30 October 2016

Remedies and conseqeunces when changing a Dutch contract

Category: Contract law

Three different types of remedies can be distinguished in cases unexpected circumstances which justify an intervention; the contract may be renegotiated, adjusted or terminated. The most common remedy for the change of circumstances is the termination of the contract. This is an all-or-nothing remedy. Priority issue between these remedies is left to the courts’ discretion. In such cases, the courts shall provide adjustment of the contract and only if an adjustment is in concreto not appropriate, the contract should be terminated.

How to change a disappointing contract under Dutch law?

The legal consequences (remedies) when changing a contract in favour of the disadvantaged party are as follows:

  1. invitation to renegotiate, regarding the possible means in order to find a compromising solution against the suddenly changed circumstances,
  2. adjustment of the contract according to the unexpectedly changed circumstances or;
  3. the termination of the contract, as an ultimate remedy, probably combined with a compensation of equity for sacrifice in favour of the party who endures the termination of the contract. From the other perspective; the party who is released from the binding force of the contract has to compensate his relief.

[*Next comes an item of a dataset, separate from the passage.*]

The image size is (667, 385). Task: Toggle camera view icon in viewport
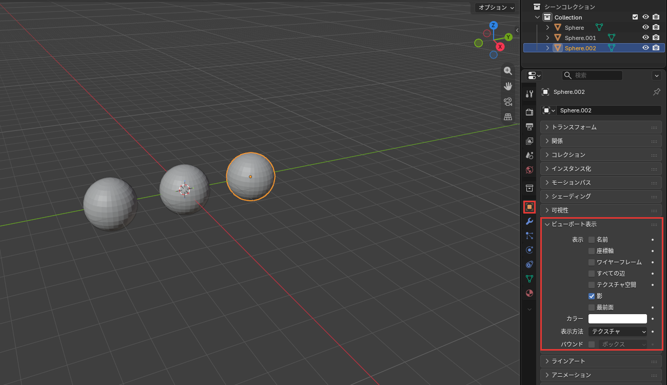pos(508,101)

Renegotiation is the most efficient remedy for the change of circumstances under a Dutch contract since it enables the parties to find a mutual resolution. Renegotiation is not an all-or-nothing remedy like the termination of the contract since it provides the parties with the full discretion of reallocating the risk and regenerating the contractual balance.

Duty to renegotiate Dutch Contract?

The duty to renegotiate under Dutch law is based on the principle of good faith as well as on the principle of loyalty or fairness. A faithful partner has to take all efforts to settle the dispute fairly. A Dutch business lawyer can also ask the Court for an injunction to order the other party to renegotiate in good faith. Violation of the duty to renegotiate in good faith will not lead to compensation, but to the loss of the right to adjust and terminate the contract. The ideal remedy specified for the change of circumstances is indeed the adjustment of the contractual balance. If renegotiation does not lead to the preferred change of the Dutch Contract, a request can be filed with the Dutch Court to modify the contract.